** Exercise goal **
The expected output is the complete listing, copied exactly.

====

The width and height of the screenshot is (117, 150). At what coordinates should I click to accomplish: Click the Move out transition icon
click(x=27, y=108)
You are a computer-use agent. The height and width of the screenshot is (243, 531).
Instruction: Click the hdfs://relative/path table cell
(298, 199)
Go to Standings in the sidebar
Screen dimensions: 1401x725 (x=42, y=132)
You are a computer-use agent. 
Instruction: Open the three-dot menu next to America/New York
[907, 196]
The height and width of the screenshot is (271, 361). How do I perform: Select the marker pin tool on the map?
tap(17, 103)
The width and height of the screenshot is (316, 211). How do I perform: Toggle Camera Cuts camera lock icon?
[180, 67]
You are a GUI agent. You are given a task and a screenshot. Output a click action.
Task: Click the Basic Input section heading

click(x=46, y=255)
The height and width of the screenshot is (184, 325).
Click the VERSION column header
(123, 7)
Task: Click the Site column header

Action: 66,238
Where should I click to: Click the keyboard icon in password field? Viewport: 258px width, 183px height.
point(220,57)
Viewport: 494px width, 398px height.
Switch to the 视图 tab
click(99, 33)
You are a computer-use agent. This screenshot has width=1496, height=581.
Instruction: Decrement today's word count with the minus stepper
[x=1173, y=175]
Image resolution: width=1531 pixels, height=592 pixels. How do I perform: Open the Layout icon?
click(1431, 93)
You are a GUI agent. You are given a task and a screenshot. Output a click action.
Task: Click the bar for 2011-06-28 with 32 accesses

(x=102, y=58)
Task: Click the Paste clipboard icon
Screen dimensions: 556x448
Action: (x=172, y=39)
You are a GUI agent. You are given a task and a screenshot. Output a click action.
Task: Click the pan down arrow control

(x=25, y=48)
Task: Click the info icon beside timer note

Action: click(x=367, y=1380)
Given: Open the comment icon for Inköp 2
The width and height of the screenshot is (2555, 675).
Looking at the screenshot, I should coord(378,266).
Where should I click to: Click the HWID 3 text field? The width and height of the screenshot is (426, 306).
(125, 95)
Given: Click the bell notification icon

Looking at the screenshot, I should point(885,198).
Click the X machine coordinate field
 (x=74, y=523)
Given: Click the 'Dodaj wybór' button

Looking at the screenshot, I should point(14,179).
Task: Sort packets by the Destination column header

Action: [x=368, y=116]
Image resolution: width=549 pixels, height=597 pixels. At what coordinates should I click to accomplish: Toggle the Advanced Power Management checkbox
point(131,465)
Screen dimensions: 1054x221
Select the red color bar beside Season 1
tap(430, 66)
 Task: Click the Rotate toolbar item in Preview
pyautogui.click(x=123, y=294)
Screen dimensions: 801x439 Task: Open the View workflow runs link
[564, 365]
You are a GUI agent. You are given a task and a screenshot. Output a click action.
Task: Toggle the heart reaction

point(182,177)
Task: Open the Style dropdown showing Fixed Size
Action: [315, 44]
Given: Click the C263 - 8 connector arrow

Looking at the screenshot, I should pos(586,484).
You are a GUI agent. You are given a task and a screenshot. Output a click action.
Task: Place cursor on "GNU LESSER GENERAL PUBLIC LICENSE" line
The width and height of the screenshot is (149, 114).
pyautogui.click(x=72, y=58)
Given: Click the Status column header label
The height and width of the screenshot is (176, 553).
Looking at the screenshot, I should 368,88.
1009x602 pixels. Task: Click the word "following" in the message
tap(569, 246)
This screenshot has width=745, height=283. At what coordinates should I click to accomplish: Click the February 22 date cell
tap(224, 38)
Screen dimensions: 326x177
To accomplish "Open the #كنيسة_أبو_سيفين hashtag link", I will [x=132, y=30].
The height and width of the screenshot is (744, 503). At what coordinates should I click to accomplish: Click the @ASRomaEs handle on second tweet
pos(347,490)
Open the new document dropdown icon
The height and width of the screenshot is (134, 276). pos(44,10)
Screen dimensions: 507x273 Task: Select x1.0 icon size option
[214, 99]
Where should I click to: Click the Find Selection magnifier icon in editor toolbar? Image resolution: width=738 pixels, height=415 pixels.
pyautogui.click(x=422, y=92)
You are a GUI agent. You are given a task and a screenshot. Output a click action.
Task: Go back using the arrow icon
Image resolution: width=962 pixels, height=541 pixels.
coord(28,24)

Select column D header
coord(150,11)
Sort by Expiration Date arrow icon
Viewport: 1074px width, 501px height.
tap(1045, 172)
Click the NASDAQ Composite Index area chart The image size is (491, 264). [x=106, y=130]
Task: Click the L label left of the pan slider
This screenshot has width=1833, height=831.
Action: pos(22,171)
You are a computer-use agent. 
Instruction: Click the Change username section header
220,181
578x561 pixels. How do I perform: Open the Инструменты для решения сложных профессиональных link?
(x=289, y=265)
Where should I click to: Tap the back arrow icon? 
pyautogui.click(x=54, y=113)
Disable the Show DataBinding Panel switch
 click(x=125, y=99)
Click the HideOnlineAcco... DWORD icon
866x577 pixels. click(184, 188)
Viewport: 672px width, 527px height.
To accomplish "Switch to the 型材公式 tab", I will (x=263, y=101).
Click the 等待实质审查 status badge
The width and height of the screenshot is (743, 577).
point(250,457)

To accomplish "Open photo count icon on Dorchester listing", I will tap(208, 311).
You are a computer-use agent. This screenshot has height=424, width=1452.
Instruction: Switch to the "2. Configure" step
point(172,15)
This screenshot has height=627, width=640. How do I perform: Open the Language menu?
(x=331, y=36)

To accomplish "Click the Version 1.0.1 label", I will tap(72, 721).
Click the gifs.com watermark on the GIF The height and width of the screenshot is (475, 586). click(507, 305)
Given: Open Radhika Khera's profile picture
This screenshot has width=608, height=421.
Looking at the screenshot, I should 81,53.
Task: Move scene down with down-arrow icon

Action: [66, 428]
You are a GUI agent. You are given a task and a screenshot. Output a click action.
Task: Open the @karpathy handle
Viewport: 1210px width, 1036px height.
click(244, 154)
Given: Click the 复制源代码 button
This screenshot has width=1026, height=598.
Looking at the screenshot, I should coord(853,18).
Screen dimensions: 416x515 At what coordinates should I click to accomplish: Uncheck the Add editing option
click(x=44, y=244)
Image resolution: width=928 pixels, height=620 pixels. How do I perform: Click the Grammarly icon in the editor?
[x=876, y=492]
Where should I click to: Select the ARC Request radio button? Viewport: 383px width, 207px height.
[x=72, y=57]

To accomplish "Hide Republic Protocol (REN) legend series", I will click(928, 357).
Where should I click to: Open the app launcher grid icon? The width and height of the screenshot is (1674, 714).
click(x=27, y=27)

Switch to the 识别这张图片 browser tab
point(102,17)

====

** Answer for this exercise **
The width and height of the screenshot is (117, 150). At what coordinates should I click to accomplish: Click the Move out transition icon
click(x=27, y=108)
You are a computer-use agent. The height and width of the screenshot is (243, 531).
Instruction: Click the hdfs://relative/path table cell
(298, 199)
Go to Standings in the sidebar
Screen dimensions: 1401x725 (x=42, y=132)
You are a computer-use agent. 
Instruction: Open the three-dot menu next to America/New York
[907, 196]
The height and width of the screenshot is (271, 361). How do I perform: Select the marker pin tool on the map?
tap(17, 103)
The width and height of the screenshot is (316, 211). How do I perform: Toggle Camera Cuts camera lock icon?
[180, 67]
You are a GUI agent. You are given a task and a screenshot. Output a click action.
Task: Click the Basic Input section heading

click(x=46, y=255)
The height and width of the screenshot is (184, 325).
Click the VERSION column header
(123, 7)
Task: Click the Site column header

Action: 66,238
Where should I click to: Click the keyboard icon in password field? Viewport: 258px width, 183px height.
point(220,57)
Viewport: 494px width, 398px height.
Switch to the 视图 tab
click(99, 33)
You are a computer-use agent. This screenshot has width=1496, height=581.
Instruction: Decrement today's word count with the minus stepper
[x=1173, y=175]
Image resolution: width=1531 pixels, height=592 pixels. How do I perform: Open the Layout icon?
click(1431, 93)
You are a GUI agent. You are given a task and a screenshot. Output a click action.
Task: Click the bar for 2011-06-28 with 32 accesses

(x=102, y=58)
Task: Click the Paste clipboard icon
Screen dimensions: 556x448
Action: (x=172, y=39)
You are a GUI agent. You are given a task and a screenshot. Output a click action.
Task: Click the pan down arrow control

(x=25, y=48)
Task: Click the info icon beside timer note

Action: click(x=367, y=1380)
Given: Open the comment icon for Inköp 2
The width and height of the screenshot is (2555, 675).
Looking at the screenshot, I should coord(378,266).
Where should I click to: Click the HWID 3 text field? The width and height of the screenshot is (426, 306).
(125, 95)
Given: Click the bell notification icon

Looking at the screenshot, I should point(885,198).
Click the X machine coordinate field
 (x=74, y=523)
Given: Click the 'Dodaj wybór' button

Looking at the screenshot, I should point(14,179).
Task: Sort packets by the Destination column header

Action: [x=368, y=116]
Image resolution: width=549 pixels, height=597 pixels. At what coordinates should I click to accomplish: Toggle the Advanced Power Management checkbox
point(131,465)
Screen dimensions: 1054x221
Select the red color bar beside Season 1
tap(430, 66)
 Task: Click the Rotate toolbar item in Preview
pyautogui.click(x=123, y=294)
Screen dimensions: 801x439 Task: Open the View workflow runs link
[564, 365]
You are a GUI agent. You are given a task and a screenshot. Output a click action.
Task: Toggle the heart reaction

point(182,177)
Task: Open the Style dropdown showing Fixed Size
Action: [315, 44]
Given: Click the C263 - 8 connector arrow

Looking at the screenshot, I should pos(586,484).
You are a GUI agent. You are given a task and a screenshot. Output a click action.
Task: Place cursor on "GNU LESSER GENERAL PUBLIC LICENSE" line
The width and height of the screenshot is (149, 114).
pyautogui.click(x=72, y=58)
Given: Click the Status column header label
The height and width of the screenshot is (176, 553).
Looking at the screenshot, I should 368,88.
1009x602 pixels. Task: Click the word "following" in the message
tap(569, 246)
This screenshot has width=745, height=283. At what coordinates should I click to accomplish: Click the February 22 date cell
tap(224, 38)
Screen dimensions: 326x177
To accomplish "Open the #كنيسة_أبو_سيفين hashtag link", I will [x=132, y=30].
The height and width of the screenshot is (744, 503). At what coordinates should I click to accomplish: Click the @ASRomaEs handle on second tweet
pos(347,490)
Open the new document dropdown icon
The height and width of the screenshot is (134, 276). pos(44,10)
Screen dimensions: 507x273 Task: Select x1.0 icon size option
[214, 99]
Where should I click to: Click the Find Selection magnifier icon in editor toolbar? Image resolution: width=738 pixels, height=415 pixels.
pyautogui.click(x=422, y=92)
You are a GUI agent. You are given a task and a screenshot. Output a click action.
Task: Go back using the arrow icon
Image resolution: width=962 pixels, height=541 pixels.
coord(28,24)

Select column D header
coord(150,11)
Sort by Expiration Date arrow icon
Viewport: 1074px width, 501px height.
tap(1045, 172)
Click the NASDAQ Composite Index area chart The image size is (491, 264). [x=106, y=130]
Task: Click the L label left of the pan slider
This screenshot has width=1833, height=831.
Action: pos(22,171)
You are a computer-use agent. 
Instruction: Click the Change username section header
220,181
578x561 pixels. How do I perform: Open the Инструменты для решения сложных профессиональных link?
(x=289, y=265)
Where should I click to: Tap the back arrow icon? 
pyautogui.click(x=54, y=113)
Disable the Show DataBinding Panel switch
 click(x=125, y=99)
Click the HideOnlineAcco... DWORD icon
866x577 pixels. click(184, 188)
Viewport: 672px width, 527px height.
To accomplish "Switch to the 型材公式 tab", I will (x=263, y=101).
Click the 等待实质审查 status badge
The width and height of the screenshot is (743, 577).
point(250,457)

To accomplish "Open photo count icon on Dorchester listing", I will tap(208, 311).
You are a computer-use agent. This screenshot has height=424, width=1452.
Instruction: Switch to the "2. Configure" step
point(172,15)
This screenshot has height=627, width=640. How do I perform: Open the Language menu?
(x=331, y=36)

To accomplish "Click the Version 1.0.1 label", I will tap(72, 721).
Click the gifs.com watermark on the GIF The height and width of the screenshot is (475, 586). click(507, 305)
Given: Open Radhika Khera's profile picture
This screenshot has width=608, height=421.
Looking at the screenshot, I should 81,53.
Task: Move scene down with down-arrow icon

Action: [66, 428]
You are a GUI agent. You are given a task and a screenshot. Output a click action.
Task: Open the @karpathy handle
Viewport: 1210px width, 1036px height.
click(244, 154)
Given: Click the 复制源代码 button
This screenshot has width=1026, height=598.
Looking at the screenshot, I should coord(853,18).
Screen dimensions: 416x515 At what coordinates should I click to accomplish: Uncheck the Add editing option
click(x=44, y=244)
Image resolution: width=928 pixels, height=620 pixels. How do I perform: Click the Grammarly icon in the editor?
[x=876, y=492]
Where should I click to: Select the ARC Request radio button? Viewport: 383px width, 207px height.
[x=72, y=57]

To accomplish "Hide Republic Protocol (REN) legend series", I will click(928, 357).
Where should I click to: Open the app launcher grid icon? The width and height of the screenshot is (1674, 714).
click(x=27, y=27)

Switch to the 识别这张图片 browser tab
point(102,17)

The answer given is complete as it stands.